Material shown section start
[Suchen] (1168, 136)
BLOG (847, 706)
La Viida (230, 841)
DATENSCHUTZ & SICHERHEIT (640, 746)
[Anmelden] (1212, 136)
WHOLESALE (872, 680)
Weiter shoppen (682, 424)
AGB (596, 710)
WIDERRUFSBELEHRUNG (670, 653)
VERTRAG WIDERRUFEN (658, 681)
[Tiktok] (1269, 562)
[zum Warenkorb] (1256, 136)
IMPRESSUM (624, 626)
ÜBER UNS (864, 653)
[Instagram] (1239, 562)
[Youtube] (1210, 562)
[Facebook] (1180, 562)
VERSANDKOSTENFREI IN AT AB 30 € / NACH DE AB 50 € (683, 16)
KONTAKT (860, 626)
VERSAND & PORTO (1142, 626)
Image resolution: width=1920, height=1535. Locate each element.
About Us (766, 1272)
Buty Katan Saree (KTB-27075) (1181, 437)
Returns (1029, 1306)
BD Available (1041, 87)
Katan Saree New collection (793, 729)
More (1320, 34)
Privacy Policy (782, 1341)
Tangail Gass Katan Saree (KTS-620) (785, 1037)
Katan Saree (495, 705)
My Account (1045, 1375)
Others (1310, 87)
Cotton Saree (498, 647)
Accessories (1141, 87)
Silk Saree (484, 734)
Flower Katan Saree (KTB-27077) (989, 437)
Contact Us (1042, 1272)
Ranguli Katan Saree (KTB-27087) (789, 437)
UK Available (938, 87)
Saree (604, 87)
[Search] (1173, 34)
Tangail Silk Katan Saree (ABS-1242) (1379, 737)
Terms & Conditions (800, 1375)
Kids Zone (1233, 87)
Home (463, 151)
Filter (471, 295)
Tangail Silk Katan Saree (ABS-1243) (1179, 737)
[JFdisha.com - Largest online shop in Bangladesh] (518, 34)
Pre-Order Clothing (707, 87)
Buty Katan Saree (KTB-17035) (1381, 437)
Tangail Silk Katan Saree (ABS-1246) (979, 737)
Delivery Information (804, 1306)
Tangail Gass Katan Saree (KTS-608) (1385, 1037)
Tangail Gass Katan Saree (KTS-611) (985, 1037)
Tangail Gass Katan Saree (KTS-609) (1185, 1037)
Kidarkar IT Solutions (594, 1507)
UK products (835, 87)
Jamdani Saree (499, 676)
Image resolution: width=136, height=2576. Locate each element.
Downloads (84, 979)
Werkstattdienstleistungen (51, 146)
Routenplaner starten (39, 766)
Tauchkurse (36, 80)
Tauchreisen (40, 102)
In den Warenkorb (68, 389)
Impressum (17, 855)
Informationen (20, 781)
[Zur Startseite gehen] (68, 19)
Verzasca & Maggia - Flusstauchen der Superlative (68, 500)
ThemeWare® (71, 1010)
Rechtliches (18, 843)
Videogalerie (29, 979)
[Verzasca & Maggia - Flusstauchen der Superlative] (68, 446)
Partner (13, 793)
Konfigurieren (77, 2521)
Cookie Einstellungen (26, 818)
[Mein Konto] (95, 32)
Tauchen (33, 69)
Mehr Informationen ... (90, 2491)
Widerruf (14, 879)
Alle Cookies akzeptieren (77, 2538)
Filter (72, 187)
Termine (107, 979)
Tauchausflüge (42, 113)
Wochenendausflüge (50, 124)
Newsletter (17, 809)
Material shown section end
■ **Required work**: Above this task is a listing. Restate, word for word and with nothing added, the lines from the one with "[zum Warenkorb] (1256, 136)" through the one with "UK Available (938, 87)".

■ **Solution to the problem**:
[zum Warenkorb] (1256, 136)
IMPRESSUM (624, 626)
ÜBER UNS (864, 653)
[Instagram] (1239, 562)
[Youtube] (1210, 562)
[Facebook] (1180, 562)
VERSANDKOSTENFREI IN AT AB 30 € / NACH DE AB 50 € (683, 16)
KONTAKT (860, 626)
VERSAND & PORTO (1142, 626)
Image resolution: width=1920, height=1535. Locate each element.
About Us (766, 1272)
Buty Katan Saree (KTB-27075) (1181, 437)
Returns (1029, 1306)
BD Available (1041, 87)
Katan Saree New collection (793, 729)
More (1320, 34)
Privacy Policy (782, 1341)
Tangail Gass Katan Saree (KTS-620) (785, 1037)
Katan Saree (495, 705)
My Account (1045, 1375)
Others (1310, 87)
Cotton Saree (498, 647)
Accessories (1141, 87)
Silk Saree (484, 734)
Flower Katan Saree (KTB-27077) (989, 437)
Contact Us (1042, 1272)
Ranguli Katan Saree (KTB-27087) (789, 437)
UK Available (938, 87)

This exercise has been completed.